What to work on: Exclude the pictures. Transcribe, exactly as written, the lines from the one with "Select the Django blueprint icon" through the end of the entries below.

Supplied records:
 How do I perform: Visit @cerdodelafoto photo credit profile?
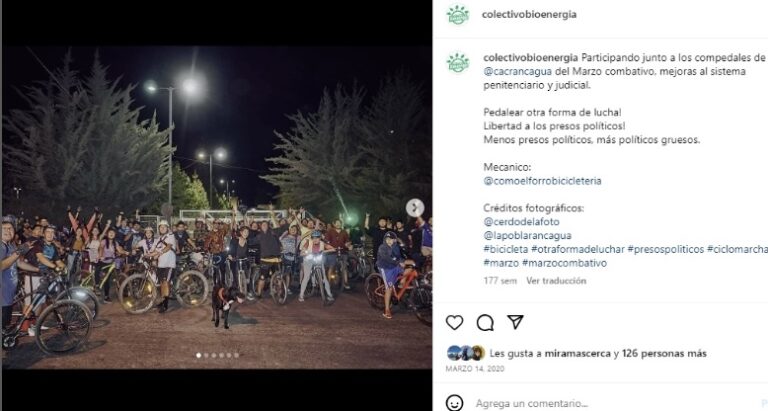tap(521, 222)
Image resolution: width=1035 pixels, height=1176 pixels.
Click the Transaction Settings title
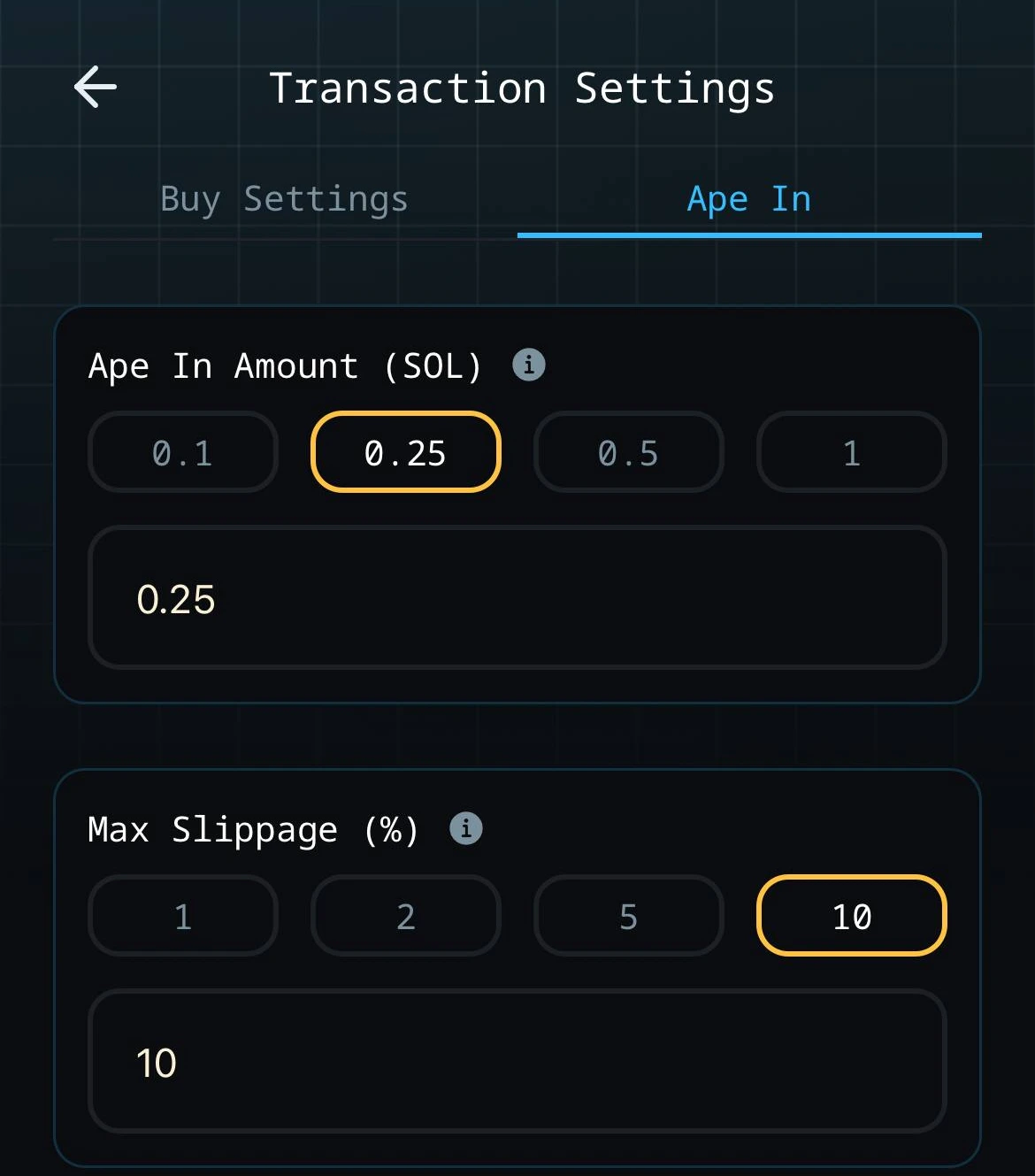(524, 88)
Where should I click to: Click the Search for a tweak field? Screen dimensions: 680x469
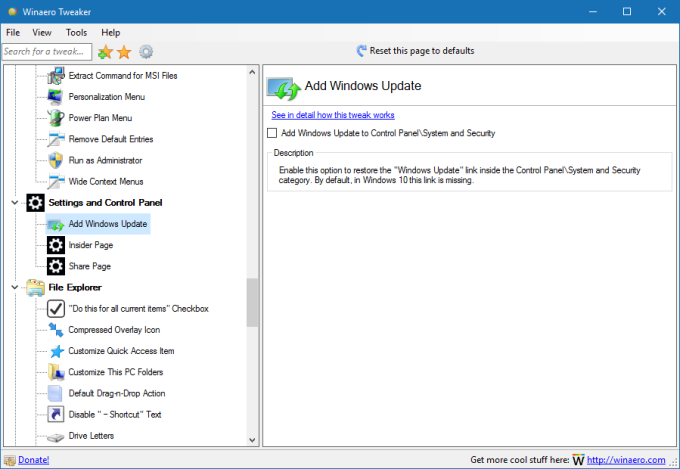(x=46, y=51)
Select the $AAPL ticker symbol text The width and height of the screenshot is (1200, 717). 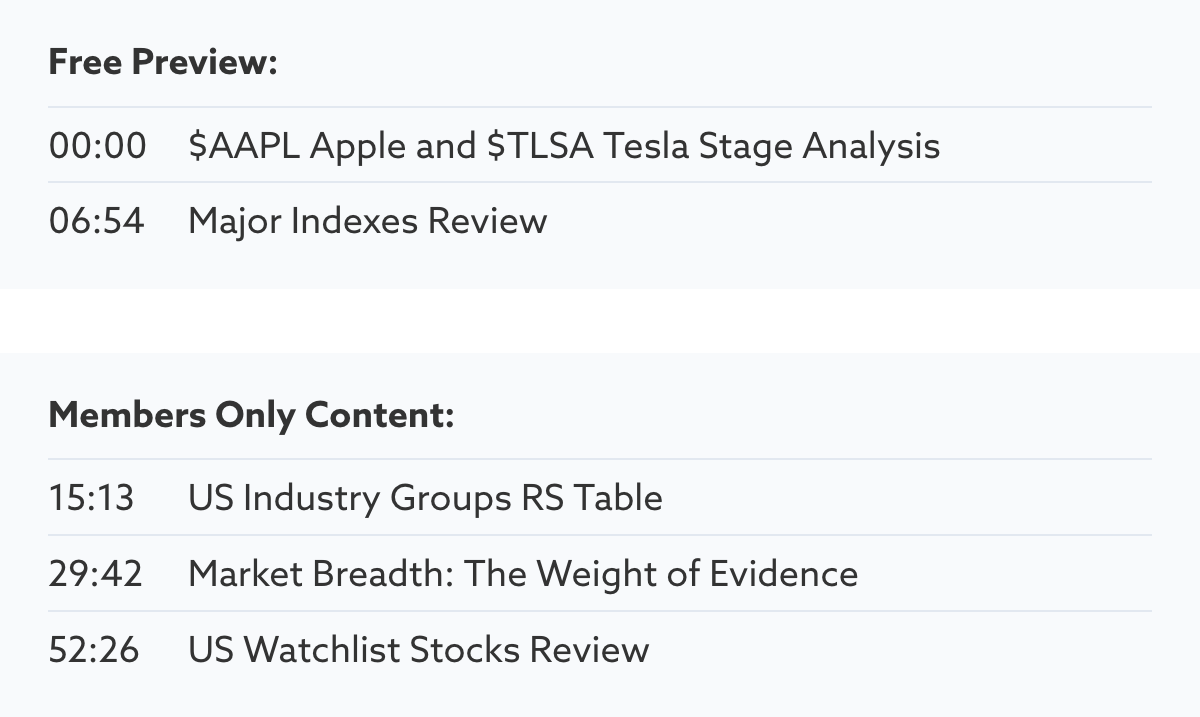244,146
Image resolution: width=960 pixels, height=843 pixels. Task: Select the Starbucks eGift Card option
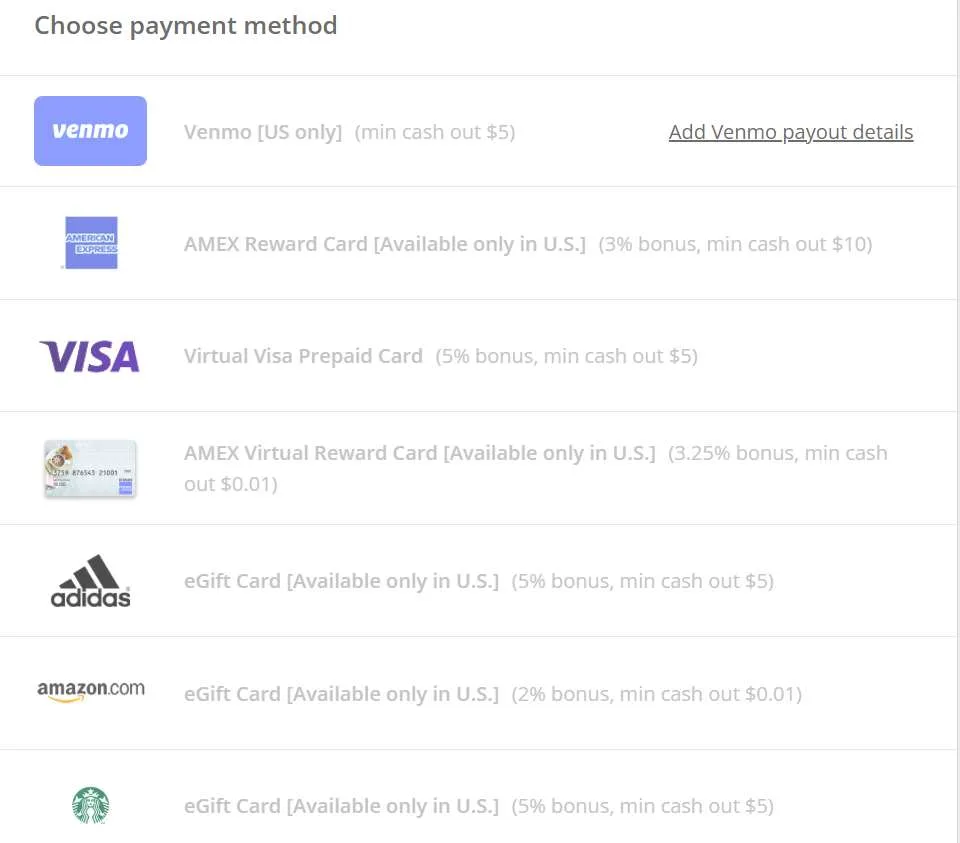[341, 805]
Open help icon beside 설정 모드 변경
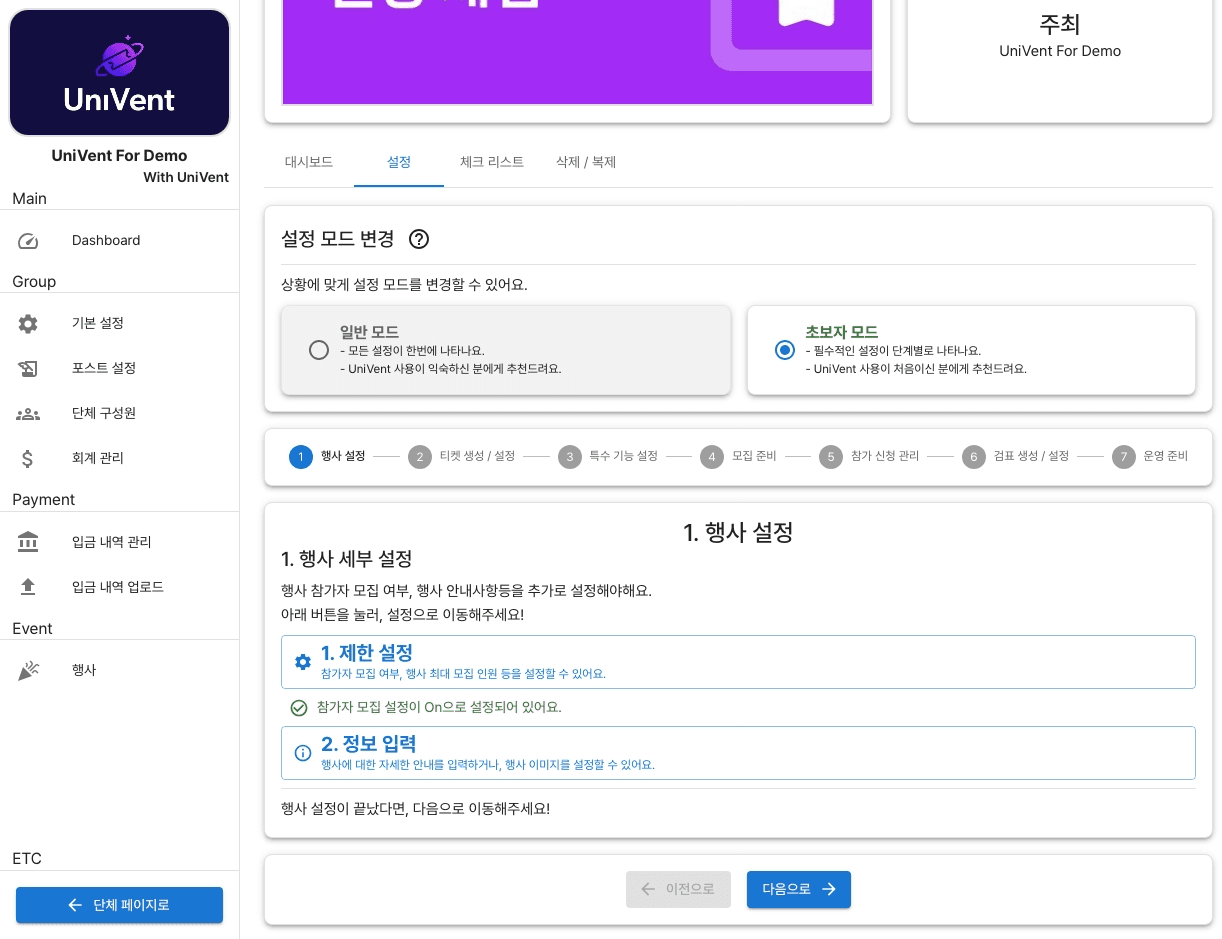This screenshot has width=1222, height=939. (419, 239)
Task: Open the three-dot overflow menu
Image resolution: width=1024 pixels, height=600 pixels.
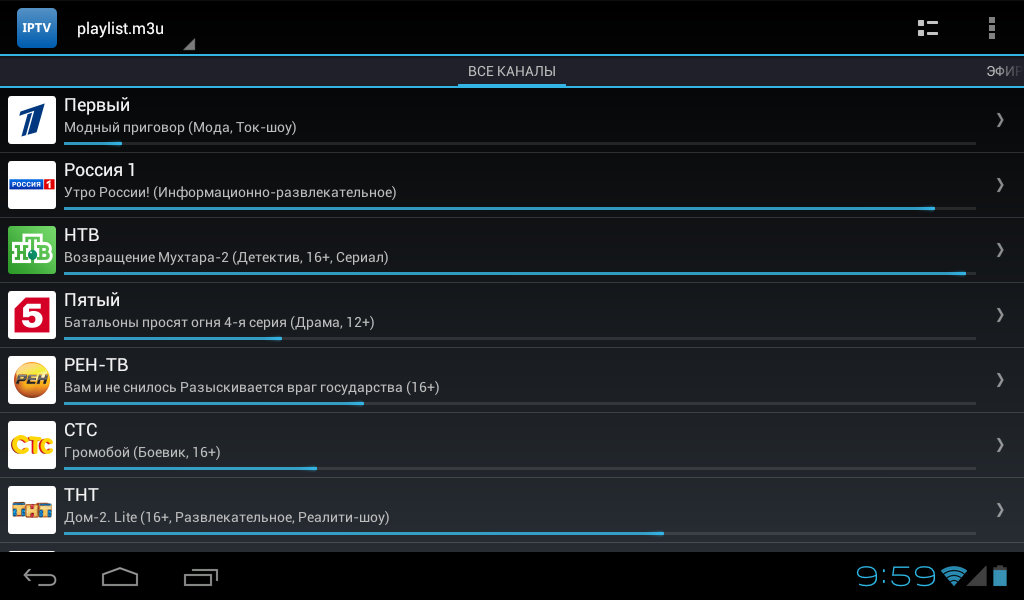Action: (991, 28)
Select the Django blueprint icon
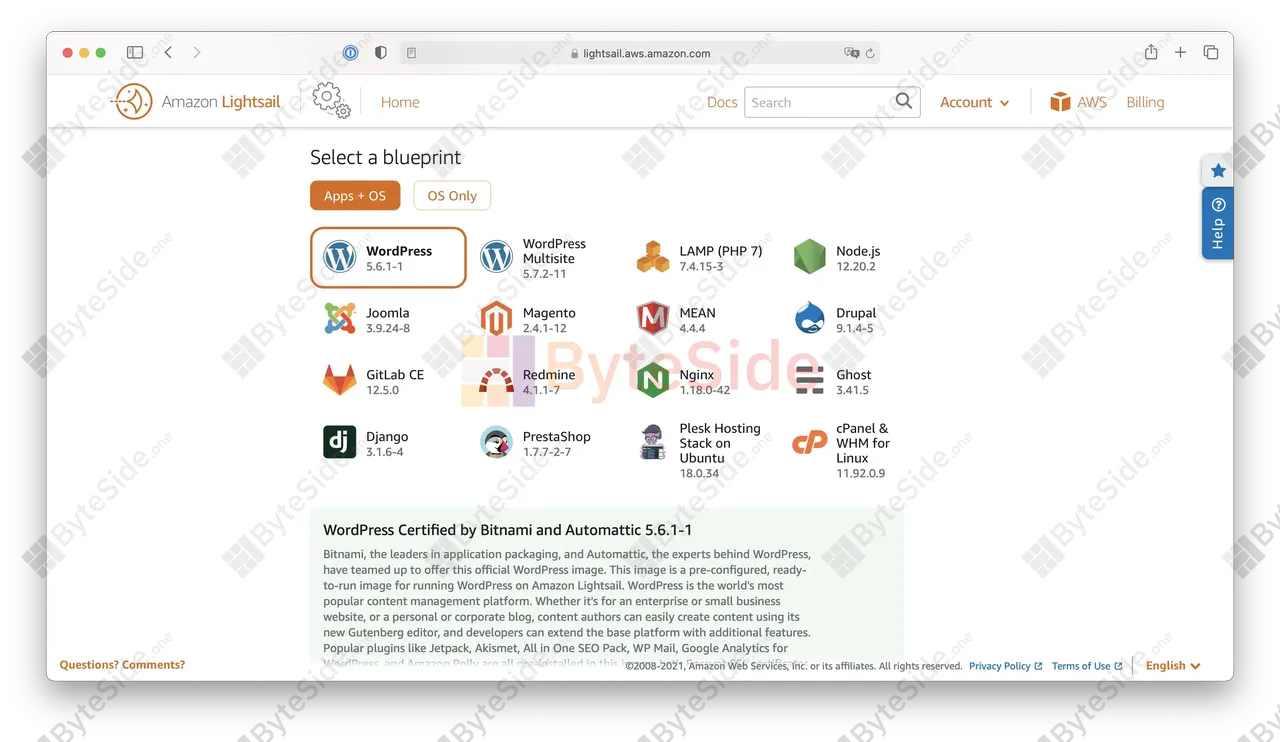The image size is (1280, 742). pyautogui.click(x=340, y=442)
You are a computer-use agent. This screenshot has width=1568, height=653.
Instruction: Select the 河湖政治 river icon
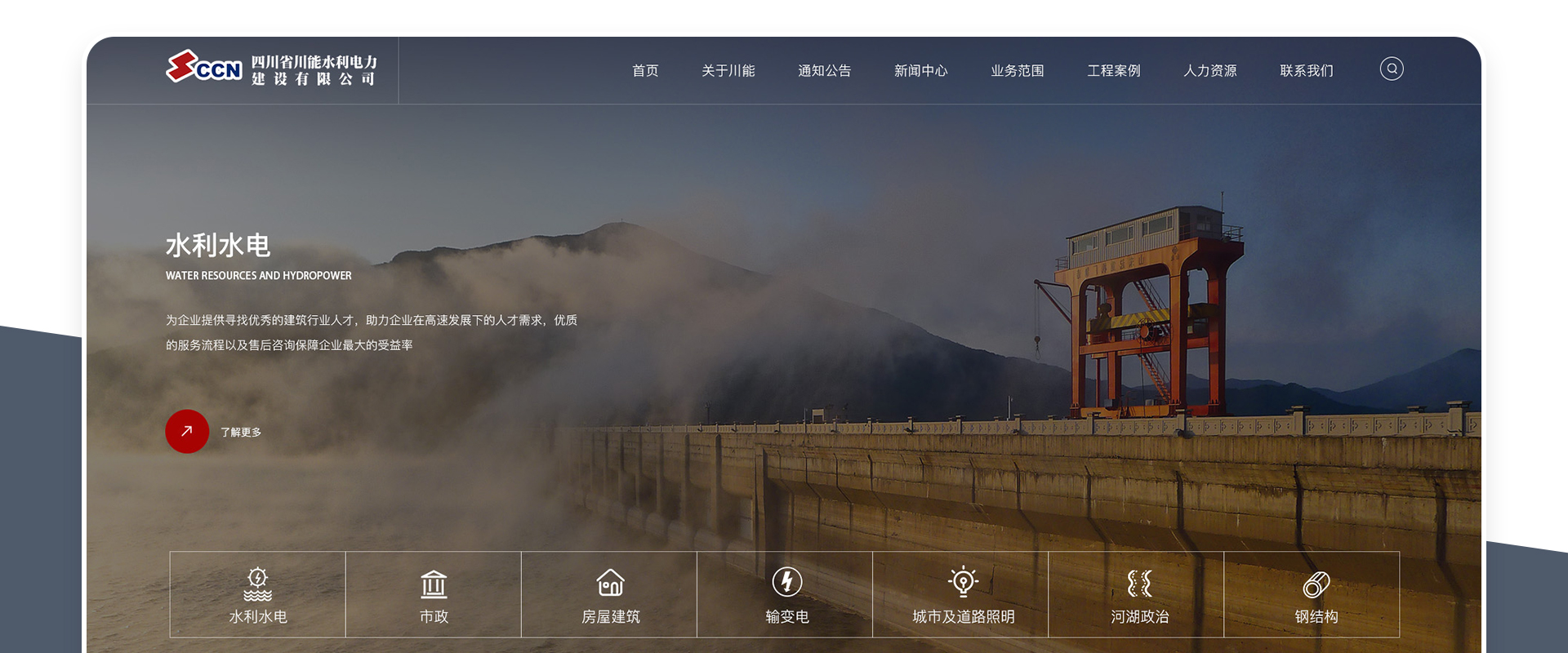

Problem solution:
Select the Django blueprint icon
The image size is (1280, 742). pyautogui.click(x=340, y=442)
You are a computer-use agent. This screenshot has width=1568, height=653.
Instruction: Select the 河湖政治 river icon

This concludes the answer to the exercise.